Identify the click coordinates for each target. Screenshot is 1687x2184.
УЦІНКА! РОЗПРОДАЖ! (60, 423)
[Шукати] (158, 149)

-- -- --

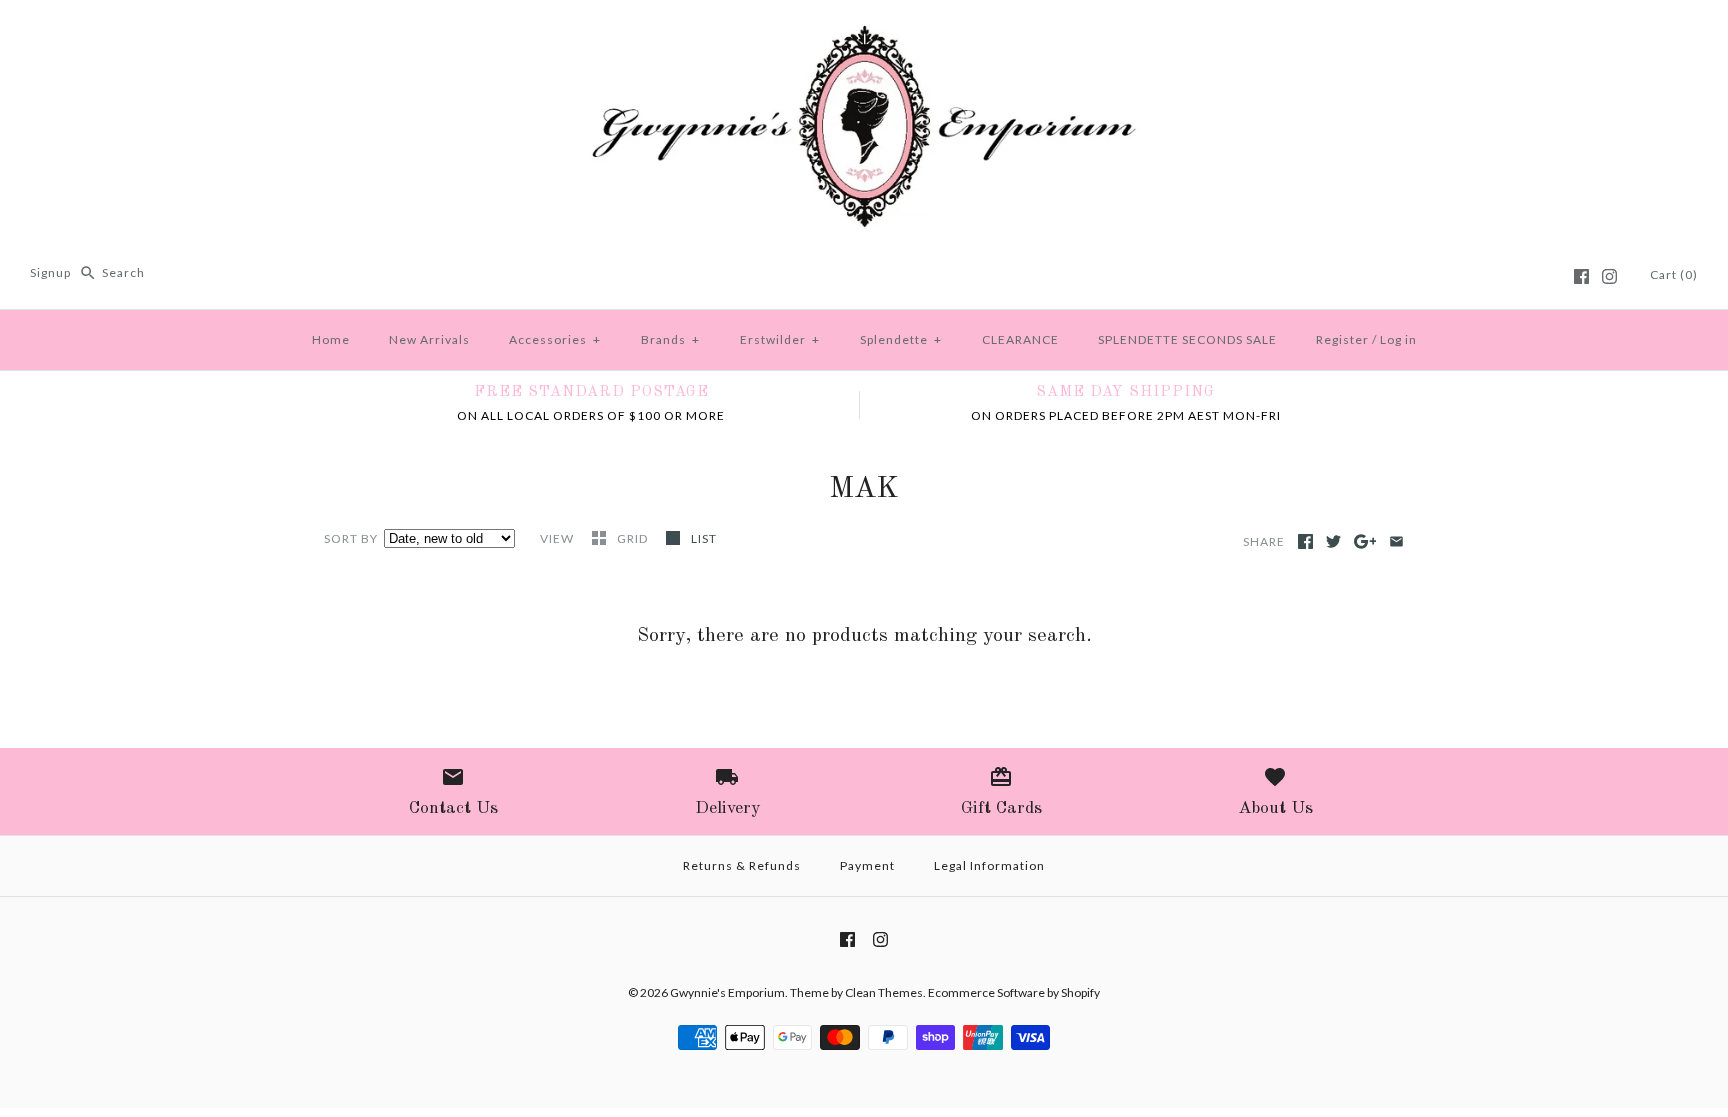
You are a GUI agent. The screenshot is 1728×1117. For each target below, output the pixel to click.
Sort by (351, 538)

-- -- --

- **Problem**
From the records above, copy only the lines starting with the line that holds "Identify the click" and going on through the line that holds "[Шукати] (158, 149)", exactly as written.

- **Exercise answer**
Identify the click coordinates for each target. Screenshot is 1687x2184.
УЦІНКА! РОЗПРОДАЖ! (60, 423)
[Шукати] (158, 149)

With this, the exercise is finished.